WORK TO COMPLETE:
Whenever a line in the listing contains "computer", copy that line.

SUPPLIED DATA Start Marker

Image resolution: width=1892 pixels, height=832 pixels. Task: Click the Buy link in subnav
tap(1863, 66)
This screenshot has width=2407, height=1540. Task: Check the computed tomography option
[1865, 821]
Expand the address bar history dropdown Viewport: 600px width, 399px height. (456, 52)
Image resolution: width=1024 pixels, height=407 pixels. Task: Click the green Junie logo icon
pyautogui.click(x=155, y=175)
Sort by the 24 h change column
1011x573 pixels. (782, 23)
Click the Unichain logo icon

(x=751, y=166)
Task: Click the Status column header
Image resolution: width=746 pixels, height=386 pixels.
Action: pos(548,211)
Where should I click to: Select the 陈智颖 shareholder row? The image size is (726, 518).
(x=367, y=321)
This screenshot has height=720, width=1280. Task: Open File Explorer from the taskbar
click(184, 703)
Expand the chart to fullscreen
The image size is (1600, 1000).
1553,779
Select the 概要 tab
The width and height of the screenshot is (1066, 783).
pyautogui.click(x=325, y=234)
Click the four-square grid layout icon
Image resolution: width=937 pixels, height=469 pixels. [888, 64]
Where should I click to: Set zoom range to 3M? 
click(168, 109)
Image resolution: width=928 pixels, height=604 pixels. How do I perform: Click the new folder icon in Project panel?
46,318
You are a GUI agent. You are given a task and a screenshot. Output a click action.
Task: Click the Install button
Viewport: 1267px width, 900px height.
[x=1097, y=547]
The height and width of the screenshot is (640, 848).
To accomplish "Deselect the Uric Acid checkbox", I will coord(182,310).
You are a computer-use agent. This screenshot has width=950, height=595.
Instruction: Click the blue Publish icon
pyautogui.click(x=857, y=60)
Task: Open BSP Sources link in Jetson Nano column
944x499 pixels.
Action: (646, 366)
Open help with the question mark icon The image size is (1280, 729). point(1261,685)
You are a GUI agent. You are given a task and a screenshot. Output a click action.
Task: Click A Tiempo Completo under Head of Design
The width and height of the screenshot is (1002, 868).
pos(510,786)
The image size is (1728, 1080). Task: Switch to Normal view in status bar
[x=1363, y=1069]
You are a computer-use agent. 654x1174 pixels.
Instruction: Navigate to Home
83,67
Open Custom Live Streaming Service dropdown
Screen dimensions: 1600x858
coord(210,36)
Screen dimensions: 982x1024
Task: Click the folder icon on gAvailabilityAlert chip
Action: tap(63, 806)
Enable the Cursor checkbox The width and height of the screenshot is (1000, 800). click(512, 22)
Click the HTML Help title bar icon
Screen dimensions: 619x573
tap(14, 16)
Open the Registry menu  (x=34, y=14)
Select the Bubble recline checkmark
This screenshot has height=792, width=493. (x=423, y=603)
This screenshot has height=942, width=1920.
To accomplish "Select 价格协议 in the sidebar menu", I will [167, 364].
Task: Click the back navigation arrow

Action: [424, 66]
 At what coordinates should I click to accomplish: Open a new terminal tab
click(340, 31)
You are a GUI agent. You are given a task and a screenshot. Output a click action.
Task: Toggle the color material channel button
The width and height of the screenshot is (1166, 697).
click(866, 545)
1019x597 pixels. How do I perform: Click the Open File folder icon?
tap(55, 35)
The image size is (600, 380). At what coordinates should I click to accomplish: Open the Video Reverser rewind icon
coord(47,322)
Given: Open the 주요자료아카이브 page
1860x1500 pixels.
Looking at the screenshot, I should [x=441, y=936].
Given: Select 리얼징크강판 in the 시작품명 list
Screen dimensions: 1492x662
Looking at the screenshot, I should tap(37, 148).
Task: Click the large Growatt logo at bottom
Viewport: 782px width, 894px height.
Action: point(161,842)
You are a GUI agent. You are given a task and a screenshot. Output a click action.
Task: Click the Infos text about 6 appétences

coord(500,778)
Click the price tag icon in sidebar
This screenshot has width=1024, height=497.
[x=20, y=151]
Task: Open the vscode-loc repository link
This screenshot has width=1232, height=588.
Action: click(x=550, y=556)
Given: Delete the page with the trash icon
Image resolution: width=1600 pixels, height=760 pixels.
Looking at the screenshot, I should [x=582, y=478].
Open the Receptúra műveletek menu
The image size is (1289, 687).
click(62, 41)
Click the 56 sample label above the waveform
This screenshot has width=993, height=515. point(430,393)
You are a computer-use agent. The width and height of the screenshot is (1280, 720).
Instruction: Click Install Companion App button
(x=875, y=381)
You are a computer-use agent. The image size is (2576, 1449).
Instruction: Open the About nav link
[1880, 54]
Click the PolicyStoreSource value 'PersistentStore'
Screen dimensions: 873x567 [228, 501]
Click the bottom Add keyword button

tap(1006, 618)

SUPPLIED DATA End Marker

WRITTEN RESPONSE:
You are a computer-use agent. This screenshot has width=950, height=595.
You are a computer-use agent. 654x1174 pixels.
You are a computer-use agent. The width and height of the screenshot is (1280, 720).
You are a computer-use agent. The image size is (2576, 1449).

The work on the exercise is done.